Deputada do Bloco de Esquerda

A pandemia da precariedade não começou agora, sr. Primeiro-Ministro

Não era preciso uma pandemia para ver que o crescimento do emprego se estava a fazer à custa do salário mínimo e de contratos de curto prazo.

António Costa foi muito claro na conferência da Organização Internacional do Trabalho, “Covid-19 e o mundo do trabalho”, que se realizou no início deste mês: “ [a pandemia] pôs em evidência as fraturas profundas da nossa sociedade e o preço que pagamos pela excessiva desregulação do que nos habituámos a chamar de mercado de trabalho”.

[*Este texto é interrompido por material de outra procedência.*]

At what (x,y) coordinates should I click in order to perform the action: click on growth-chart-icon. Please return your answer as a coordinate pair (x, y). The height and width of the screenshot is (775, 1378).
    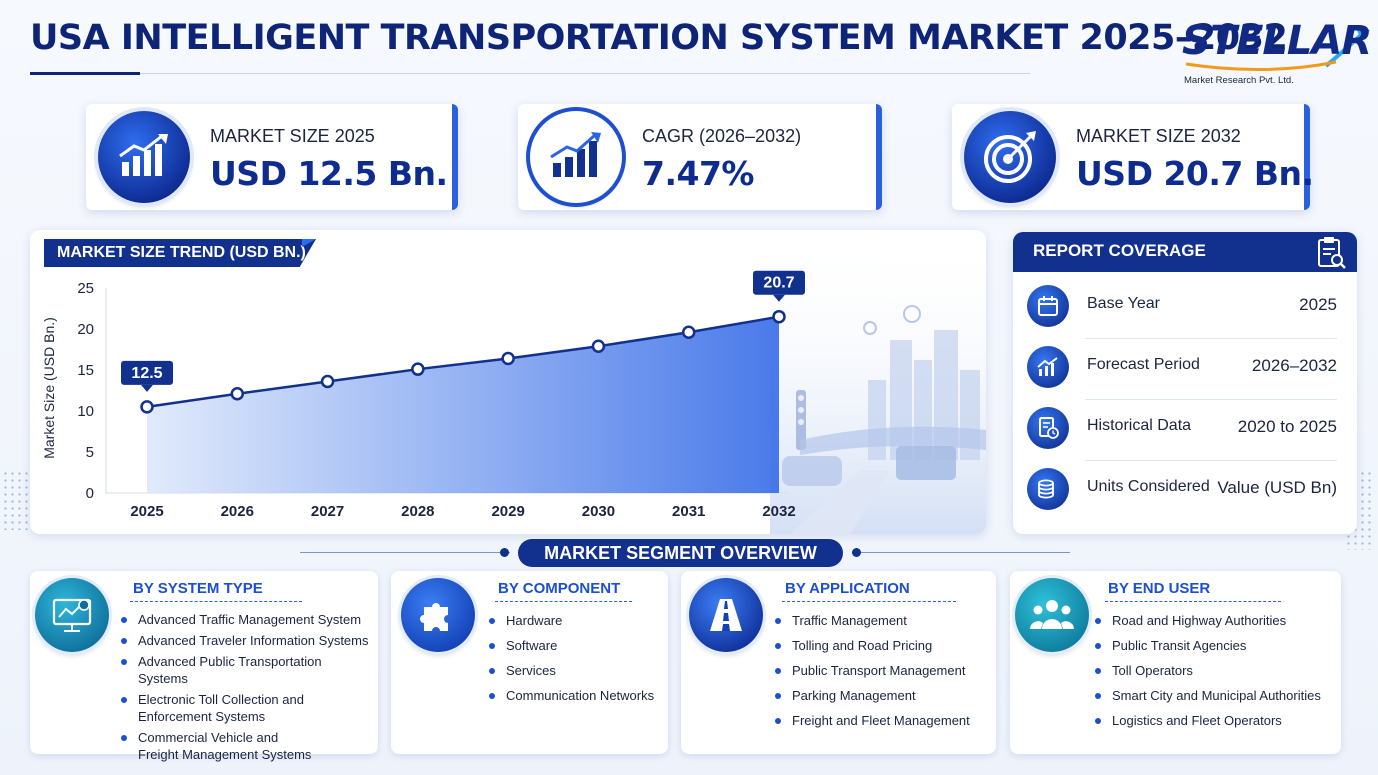
    Looking at the image, I should click on (144, 157).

A ideia que sustenta a afirmação é clara, a precariedade laboral tornou-se num dos maiores fatores de risco perante a pandemia de COVID-19. Em primeiro lugar, estes trabalhadores estão mais vulneráveis à doença porque são, em geral, os que têm piores condições de vida, menor acesso a cuidados de saúde, e estão mais expostos a formas de trabalho, habitabilidade e transporte que facilitam o contágio.

Em segundo lugar, a precariedade e a informalidade laboral destroem a proteção social, o que faz com que muitos destes trabalhadores não possam cumprir as quarentenas e prevenções sanitárias que lhes são impostas. Quantos casos haverá de pessoas que deixaram de se testar ou de denunciar sintomas com medo de perder umas horas, uns dias de salário?

Em terceiro, a crise social e económica. Os precários (e quantos deles voltarão a ser contratados assim que a economia retomar um pouco) são os primeiros a ser despedidos, independentemente das condições económicas da empresas, mesmo que a empresa esteja a ser financiada publicamente através de layoff. Vão engrossar as filas do desemprego e cobrar ao país a fatura social que daquilo que o patrão poupou, e que podia ser evitada com a preservação do seu posto de trabalho.

Os precários são o elo mais fraco, não restam dúvidas quanto à pertinência da afirmação do sr. Primeiro-Ministro. A questão é, quanto é que ela vale? Podemos interpretá-la como arrependimento por ter mantido o essencial do Código do Trabalho da troika, como a facilitação de despedimentos coletivos e caducidade de contratos coletivos de trabalho? Está implícita uma crítica ao PS e à sua herança de proteção das empresas de trabalho temporário? Pressupõe um reconhecimento que as novas leis laborais do governo minoritário do PS implicam uma discriminação de jovens à procura do primeiro emprego e desempregados de longa duração em sede de período experimental?

É bom recordar que estas foram as questões que o Bloco de Esquerda colocou em cima da mesa para início de conversa com o PS após as eleições legislativas do ano passado. Não era preciso uma pandemia para perceber que, mesmo com crescimento, a nossa economia estava presa a um código laboral que facilitava a acumulação de lucros e a sustentação de setores económicos inteiros, como o turismo, nas costas precárias e mal pagas de dezenas de milhares de jovens.

Não era preciso uma pandemia para ver que o crescimento do emprego se estava a fazer à custa do salário mínimo e de contratos de curto prazo. E que isso tornava a economia, como um todo, mais frágil e a sociedade mais desigual. Não é de hoje que estes trabalhadores, que vão de atores a empregadas domésticas, não conseguem contrair um empréstimo nem pagar uma renda para viver com condições de dignidade. Não foi assim há tanto tempo que o Partido Socialista recusou tocar na legislação laboral.

Até que veio a pandemia e talvez, de tão mais grave, tudo pareça mais claro. Assim seja. Mas a pergunta mantém-se: quanto vale a afirmação de António Costa sobre a excessiva desregulação do mercado de trabalho? Vale o rompimento do acordo com os patrões que até agora impediu qualquer consenso com a esquerda sobre a lei laboral?